Assignment = Check each line of the data below for the string "will", then state how many have it and nothing else.

··· Working data ···

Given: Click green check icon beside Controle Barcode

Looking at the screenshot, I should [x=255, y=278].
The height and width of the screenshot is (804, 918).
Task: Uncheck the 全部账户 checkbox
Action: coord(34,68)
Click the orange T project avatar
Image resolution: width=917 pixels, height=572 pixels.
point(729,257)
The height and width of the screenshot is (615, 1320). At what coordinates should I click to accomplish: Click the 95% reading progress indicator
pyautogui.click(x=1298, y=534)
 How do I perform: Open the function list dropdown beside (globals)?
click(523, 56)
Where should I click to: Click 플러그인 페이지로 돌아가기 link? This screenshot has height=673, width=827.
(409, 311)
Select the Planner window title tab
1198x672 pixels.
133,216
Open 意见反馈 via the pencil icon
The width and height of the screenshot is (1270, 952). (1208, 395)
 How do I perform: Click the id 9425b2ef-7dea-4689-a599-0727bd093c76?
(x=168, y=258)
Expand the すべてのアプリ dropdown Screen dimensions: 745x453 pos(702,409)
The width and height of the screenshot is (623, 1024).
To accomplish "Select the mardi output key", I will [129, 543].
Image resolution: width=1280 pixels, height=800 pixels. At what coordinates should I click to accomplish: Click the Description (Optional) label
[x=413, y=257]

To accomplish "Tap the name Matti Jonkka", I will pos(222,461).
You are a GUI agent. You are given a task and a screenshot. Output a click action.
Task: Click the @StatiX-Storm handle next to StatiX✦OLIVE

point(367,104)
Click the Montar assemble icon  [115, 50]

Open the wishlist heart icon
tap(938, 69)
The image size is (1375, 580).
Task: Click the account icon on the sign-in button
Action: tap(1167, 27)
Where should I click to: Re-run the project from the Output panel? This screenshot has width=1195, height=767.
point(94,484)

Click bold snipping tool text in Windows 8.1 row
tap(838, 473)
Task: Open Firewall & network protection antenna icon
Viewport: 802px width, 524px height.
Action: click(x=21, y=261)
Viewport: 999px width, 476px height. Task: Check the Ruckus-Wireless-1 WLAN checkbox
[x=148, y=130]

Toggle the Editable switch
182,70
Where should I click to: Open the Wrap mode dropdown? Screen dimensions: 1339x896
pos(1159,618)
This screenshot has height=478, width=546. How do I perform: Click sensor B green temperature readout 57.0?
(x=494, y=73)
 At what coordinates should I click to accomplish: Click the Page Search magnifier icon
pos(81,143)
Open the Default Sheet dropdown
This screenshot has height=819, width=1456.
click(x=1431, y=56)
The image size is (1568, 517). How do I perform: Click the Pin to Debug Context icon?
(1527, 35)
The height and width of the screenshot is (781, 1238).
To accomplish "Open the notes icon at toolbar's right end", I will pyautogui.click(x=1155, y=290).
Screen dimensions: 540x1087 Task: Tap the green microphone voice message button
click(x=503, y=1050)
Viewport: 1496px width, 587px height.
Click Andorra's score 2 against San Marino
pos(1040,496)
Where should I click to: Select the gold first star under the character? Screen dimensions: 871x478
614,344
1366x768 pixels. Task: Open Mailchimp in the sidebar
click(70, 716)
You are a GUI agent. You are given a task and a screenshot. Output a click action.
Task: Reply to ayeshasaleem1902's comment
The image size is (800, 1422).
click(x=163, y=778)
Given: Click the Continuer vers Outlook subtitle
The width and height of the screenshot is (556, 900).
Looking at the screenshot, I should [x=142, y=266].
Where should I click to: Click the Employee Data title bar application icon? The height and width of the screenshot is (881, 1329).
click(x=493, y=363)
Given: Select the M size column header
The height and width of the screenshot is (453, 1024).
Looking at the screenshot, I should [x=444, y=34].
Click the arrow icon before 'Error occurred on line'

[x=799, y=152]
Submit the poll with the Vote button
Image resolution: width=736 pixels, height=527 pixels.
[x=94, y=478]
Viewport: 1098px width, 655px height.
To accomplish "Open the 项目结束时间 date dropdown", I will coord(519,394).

···

Answer section = 4